Looking back at the process that yielded the album, it's impossible to miss the satisfaction that Swilley feels as he recalls the making of Arabia Mountain. While he doesn't dare say it too loudly for fear of aggravating and prompting them to turn against the band, Swilley cautiously betrays his hopes for Arabia Mountain as he looks at what the band has done with this album.
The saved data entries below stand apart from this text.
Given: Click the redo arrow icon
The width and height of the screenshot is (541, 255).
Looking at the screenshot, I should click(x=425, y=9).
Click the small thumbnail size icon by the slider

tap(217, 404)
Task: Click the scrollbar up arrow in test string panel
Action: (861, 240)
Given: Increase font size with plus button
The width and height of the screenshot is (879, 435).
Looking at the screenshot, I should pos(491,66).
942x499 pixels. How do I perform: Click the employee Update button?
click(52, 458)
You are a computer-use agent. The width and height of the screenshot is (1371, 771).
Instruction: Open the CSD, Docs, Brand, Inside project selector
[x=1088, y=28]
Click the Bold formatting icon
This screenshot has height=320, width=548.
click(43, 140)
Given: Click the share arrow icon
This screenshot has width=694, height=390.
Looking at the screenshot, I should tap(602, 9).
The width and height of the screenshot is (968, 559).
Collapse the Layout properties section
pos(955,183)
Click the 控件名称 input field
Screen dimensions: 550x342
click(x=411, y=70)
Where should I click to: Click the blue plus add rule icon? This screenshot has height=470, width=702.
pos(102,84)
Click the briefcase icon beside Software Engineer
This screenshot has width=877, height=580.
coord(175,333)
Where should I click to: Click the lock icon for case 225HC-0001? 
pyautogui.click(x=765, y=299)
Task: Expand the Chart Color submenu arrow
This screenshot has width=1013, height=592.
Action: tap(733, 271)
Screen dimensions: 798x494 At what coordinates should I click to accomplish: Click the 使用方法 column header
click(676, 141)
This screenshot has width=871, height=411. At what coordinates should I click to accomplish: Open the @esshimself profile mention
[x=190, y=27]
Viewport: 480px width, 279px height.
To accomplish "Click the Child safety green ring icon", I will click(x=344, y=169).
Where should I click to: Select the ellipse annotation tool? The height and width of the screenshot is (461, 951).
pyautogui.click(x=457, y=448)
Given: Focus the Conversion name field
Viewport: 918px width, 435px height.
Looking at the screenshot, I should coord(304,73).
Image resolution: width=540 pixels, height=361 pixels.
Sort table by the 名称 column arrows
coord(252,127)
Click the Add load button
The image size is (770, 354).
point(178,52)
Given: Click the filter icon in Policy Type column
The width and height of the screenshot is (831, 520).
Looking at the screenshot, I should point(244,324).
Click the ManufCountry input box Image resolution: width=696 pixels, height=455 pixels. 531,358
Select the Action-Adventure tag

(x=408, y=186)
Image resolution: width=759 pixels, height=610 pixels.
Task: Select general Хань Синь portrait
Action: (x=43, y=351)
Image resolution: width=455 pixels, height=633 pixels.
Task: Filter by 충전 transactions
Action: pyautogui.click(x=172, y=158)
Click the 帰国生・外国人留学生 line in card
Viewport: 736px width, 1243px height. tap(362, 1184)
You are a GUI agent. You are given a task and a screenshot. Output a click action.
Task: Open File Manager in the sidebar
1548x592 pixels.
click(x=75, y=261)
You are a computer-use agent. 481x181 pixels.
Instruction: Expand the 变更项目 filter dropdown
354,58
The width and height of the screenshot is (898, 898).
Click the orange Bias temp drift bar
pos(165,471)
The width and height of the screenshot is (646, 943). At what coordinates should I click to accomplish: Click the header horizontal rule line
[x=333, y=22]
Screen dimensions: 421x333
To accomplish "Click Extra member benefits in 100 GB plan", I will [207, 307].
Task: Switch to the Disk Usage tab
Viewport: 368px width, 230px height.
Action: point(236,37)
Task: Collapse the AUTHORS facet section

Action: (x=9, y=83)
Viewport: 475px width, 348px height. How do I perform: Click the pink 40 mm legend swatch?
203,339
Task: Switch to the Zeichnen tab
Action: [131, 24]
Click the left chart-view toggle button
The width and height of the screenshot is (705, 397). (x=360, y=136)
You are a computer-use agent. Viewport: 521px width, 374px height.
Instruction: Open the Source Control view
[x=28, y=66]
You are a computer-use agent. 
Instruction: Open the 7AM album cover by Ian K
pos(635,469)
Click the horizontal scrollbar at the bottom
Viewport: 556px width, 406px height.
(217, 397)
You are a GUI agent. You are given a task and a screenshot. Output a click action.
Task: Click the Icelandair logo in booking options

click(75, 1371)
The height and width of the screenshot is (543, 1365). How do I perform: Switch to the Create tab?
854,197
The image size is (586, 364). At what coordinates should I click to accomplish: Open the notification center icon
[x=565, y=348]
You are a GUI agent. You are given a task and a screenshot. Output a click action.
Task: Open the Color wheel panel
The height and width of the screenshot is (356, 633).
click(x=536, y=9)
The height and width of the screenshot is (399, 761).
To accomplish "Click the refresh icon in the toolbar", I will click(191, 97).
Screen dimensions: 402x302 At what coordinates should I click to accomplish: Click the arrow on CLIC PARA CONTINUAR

It still seems like a far-off possibility, but the bassist does concede that there is the outside possibility of big things brewing behind the release of this record. “This one could definitely cross over [into the mainstream],” intimates Swilley quietly. “Don't get me wrong, I don't think it will cross over in a huge way; I don't ever see us being in the Top Ten on the Billboard charts or anything because it's still weird and subversive and sounds really awesome but I think it would be more accessible to a larger group of people, which we wanted to do. We just wanted to make the best record we could make; this one is still weird, but we have enough that are 'super-fucked up' and this one we just wanted to make 'awesome.' I will say that this is the happiest I've ever been with any recording we've ever done, and I don't have any regrets about it. Usually I don't like listening to our records right after we finish one because I hear stuff that I want to change and it really burns my ass, but this one I'm really satisfied with, finally.”

Artist:

www.black-lips.com/
www.myspace.com/theblacklips
www.facebook.com/theblacklips
www.twitter.com/#!/theblacklips

Download:

Black Lips – “Modern Art” – Arabia Mountain
Black Lips – “New Direction” – Arabia Mountain

Album:

Arabia Mountain comes out on June 7, 2011 via Vice Records. Pre-order it here on Amazon .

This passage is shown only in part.